End-to-End Optimization of LLM-Driven Multi-Agent Search Systems via Heterogeneous-Group-Based Reinforcement Learning
arXiv:2506.02718v2 Announce Type: replace
Abstract: Large language models (LLMs) are versatile, yet their deployment in complex real-world settings is limited by static knowledge cutoffs and the difficulty of producing controllable behavior within a single inference. Multi-agent search systems (MASS), which coordinate specialized LLM agents equipped with search tools, mitigate these issues via task decomposition and retrieval-augmented problem solving.

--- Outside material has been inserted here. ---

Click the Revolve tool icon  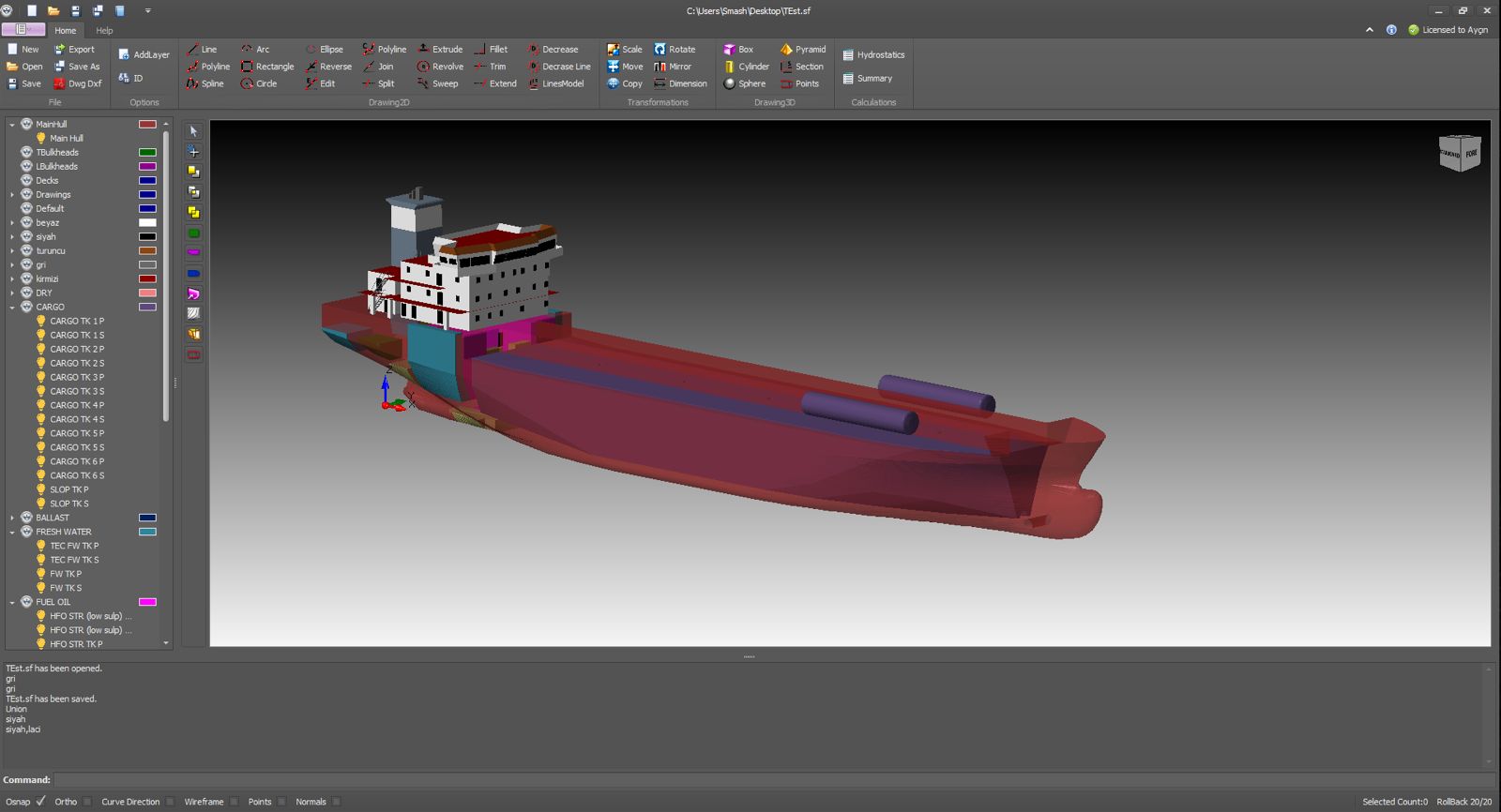(x=424, y=67)
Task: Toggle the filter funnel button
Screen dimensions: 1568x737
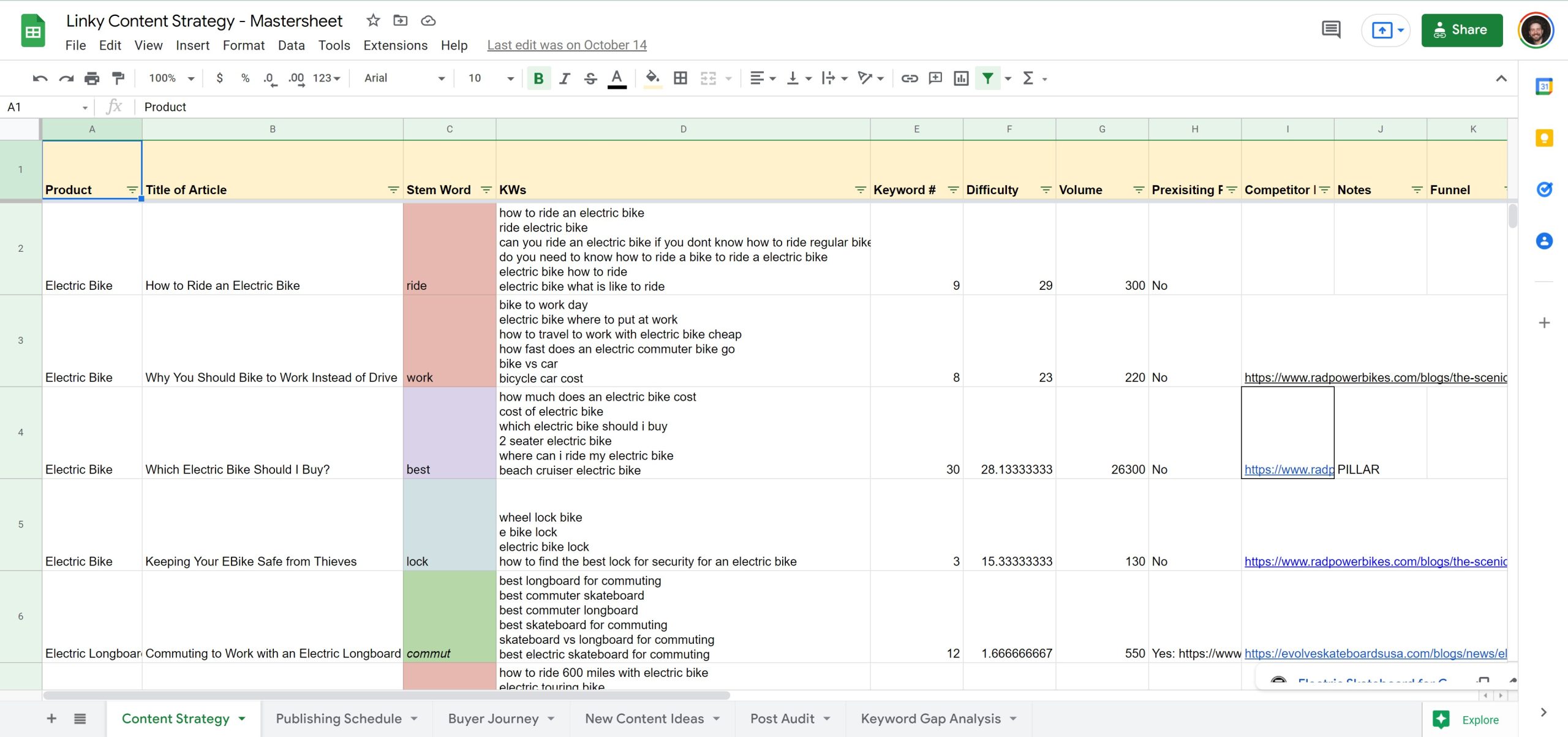Action: 987,78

However, optimizing LLMs for agent-specific roles remains labor-intensive with prompt engineering or supervised fine-tuning, motivating automated end-to-end training. Existing multi-agent reinforcement learning (MARL) methods such as Multi-Agent Proximal Policy Optimization (MAPPO) typically depend on large critic networks to evaluate joint actions, leading to instability and high memory costs. We introduce Multi-Agent Heterogeneous Group Policy Optimization (MHGPO), which updates policies by estimating relative advantages across heterogeneous groups of multi-agent rollouts, shifting the optimization focus from local agent performance to global system success. We further study three group rollout sampling strategies to trade off sample efficiency and optimization quality. Experiments show that MHGPO captures implicit inter-agent dependencies and consistently outperforms strong baselines in both task performance and computational efficiency.